START MATERIAL SHOWN

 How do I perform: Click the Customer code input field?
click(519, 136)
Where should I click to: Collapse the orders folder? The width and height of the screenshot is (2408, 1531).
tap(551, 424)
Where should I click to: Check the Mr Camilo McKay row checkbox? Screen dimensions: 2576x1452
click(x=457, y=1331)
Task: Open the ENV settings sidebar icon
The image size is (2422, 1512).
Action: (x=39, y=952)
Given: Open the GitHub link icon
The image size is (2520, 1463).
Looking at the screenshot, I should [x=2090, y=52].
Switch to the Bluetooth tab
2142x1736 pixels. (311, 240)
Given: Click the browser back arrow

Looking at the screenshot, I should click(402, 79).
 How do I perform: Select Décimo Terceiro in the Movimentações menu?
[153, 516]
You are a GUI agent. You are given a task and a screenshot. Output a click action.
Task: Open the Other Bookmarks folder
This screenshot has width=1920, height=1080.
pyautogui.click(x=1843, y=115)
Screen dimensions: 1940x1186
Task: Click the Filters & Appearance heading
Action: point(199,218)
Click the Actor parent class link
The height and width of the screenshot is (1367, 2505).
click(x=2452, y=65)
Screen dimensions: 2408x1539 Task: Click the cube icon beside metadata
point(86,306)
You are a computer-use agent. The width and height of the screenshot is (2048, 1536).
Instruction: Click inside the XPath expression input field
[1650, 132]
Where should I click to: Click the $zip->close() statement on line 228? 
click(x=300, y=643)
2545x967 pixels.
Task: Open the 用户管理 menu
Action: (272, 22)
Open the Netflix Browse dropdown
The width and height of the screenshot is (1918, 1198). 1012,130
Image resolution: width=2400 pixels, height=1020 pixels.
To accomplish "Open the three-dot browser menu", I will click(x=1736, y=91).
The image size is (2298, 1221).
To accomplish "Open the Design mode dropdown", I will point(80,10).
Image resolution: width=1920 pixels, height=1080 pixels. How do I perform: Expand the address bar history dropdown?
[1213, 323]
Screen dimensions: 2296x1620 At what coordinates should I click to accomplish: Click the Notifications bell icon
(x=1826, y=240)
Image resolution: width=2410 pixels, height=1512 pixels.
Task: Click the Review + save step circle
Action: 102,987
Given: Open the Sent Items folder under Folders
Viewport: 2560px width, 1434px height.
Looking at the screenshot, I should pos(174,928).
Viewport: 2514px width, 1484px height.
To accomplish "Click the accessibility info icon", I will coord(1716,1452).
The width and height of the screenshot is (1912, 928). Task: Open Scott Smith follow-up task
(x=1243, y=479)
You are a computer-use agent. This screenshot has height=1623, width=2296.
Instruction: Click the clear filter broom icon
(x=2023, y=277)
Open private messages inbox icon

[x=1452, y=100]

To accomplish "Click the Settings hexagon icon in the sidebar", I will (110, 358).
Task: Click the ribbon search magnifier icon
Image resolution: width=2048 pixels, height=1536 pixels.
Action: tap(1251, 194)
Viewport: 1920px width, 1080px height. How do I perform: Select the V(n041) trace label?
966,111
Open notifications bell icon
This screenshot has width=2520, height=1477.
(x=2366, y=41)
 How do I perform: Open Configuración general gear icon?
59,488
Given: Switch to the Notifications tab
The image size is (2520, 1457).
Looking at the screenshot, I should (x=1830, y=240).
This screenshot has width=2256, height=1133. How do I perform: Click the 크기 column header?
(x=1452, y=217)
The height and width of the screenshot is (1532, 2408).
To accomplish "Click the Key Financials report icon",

END MATERIAL SHOWN

Each record must appear again, word for word.

 How do I perform: Click the Customer code input field?
click(519, 136)
Where should I click to: Collapse the orders folder? The width and height of the screenshot is (2408, 1531).
tap(551, 424)
Where should I click to: Check the Mr Camilo McKay row checkbox? Screen dimensions: 2576x1452
click(x=457, y=1331)
Task: Open the ENV settings sidebar icon
The image size is (2422, 1512).
Action: (x=39, y=952)
Given: Open the GitHub link icon
The image size is (2520, 1463).
Looking at the screenshot, I should [x=2090, y=52].
Switch to the Bluetooth tab
2142x1736 pixels. (311, 240)
Given: Click the browser back arrow

Looking at the screenshot, I should click(402, 79).
 How do I perform: Select Décimo Terceiro in the Movimentações menu?
[153, 516]
You are a GUI agent. You are given a task and a screenshot. Output a click action.
Task: Open the Other Bookmarks folder
This screenshot has width=1920, height=1080.
pyautogui.click(x=1843, y=115)
Screen dimensions: 1940x1186
Task: Click the Filters & Appearance heading
Action: point(199,218)
Click the Actor parent class link
The height and width of the screenshot is (1367, 2505).
click(x=2452, y=65)
Screen dimensions: 2408x1539 Task: Click the cube icon beside metadata
point(86,306)
You are a computer-use agent. The width and height of the screenshot is (2048, 1536).
Instruction: Click inside the XPath expression input field
[1650, 132]
Where should I click to: Click the $zip->close() statement on line 228? 
click(x=300, y=643)
2545x967 pixels.
Task: Open the 用户管理 menu
Action: (272, 22)
Open the Netflix Browse dropdown
The width and height of the screenshot is (1918, 1198). 1012,130
Image resolution: width=2400 pixels, height=1020 pixels.
To accomplish "Open the three-dot browser menu", I will click(x=1736, y=91).
The image size is (2298, 1221).
To accomplish "Open the Design mode dropdown", I will point(80,10).
Image resolution: width=1920 pixels, height=1080 pixels. How do I perform: Expand the address bar history dropdown?
[1213, 323]
Screen dimensions: 2296x1620 At what coordinates should I click to accomplish: Click the Notifications bell icon
(x=1826, y=240)
Image resolution: width=2410 pixels, height=1512 pixels.
Task: Click the Review + save step circle
Action: 102,987
Given: Open the Sent Items folder under Folders
Viewport: 2560px width, 1434px height.
Looking at the screenshot, I should pos(174,928).
Viewport: 2514px width, 1484px height.
To accomplish "Click the accessibility info icon", I will coord(1716,1452).
The width and height of the screenshot is (1912, 928). Task: Open Scott Smith follow-up task
(x=1243, y=479)
You are a computer-use agent. This screenshot has height=1623, width=2296.
Instruction: Click the clear filter broom icon
(x=2023, y=277)
Open private messages inbox icon

[x=1452, y=100]

To accomplish "Click the Settings hexagon icon in the sidebar", I will (110, 358).
Task: Click the ribbon search magnifier icon
Image resolution: width=2048 pixels, height=1536 pixels.
Action: tap(1251, 194)
Viewport: 1920px width, 1080px height. How do I perform: Select the V(n041) trace label?
966,111
Open notifications bell icon
This screenshot has width=2520, height=1477.
(x=2366, y=41)
 How do I perform: Open Configuración general gear icon?
59,488
Given: Switch to the Notifications tab
The image size is (2520, 1457).
Looking at the screenshot, I should (x=1830, y=240).
This screenshot has width=2256, height=1133. How do I perform: Click the 크기 column header?
(x=1452, y=217)
The height and width of the screenshot is (1532, 2408).
To accomplish "Click the Key Financials report icon",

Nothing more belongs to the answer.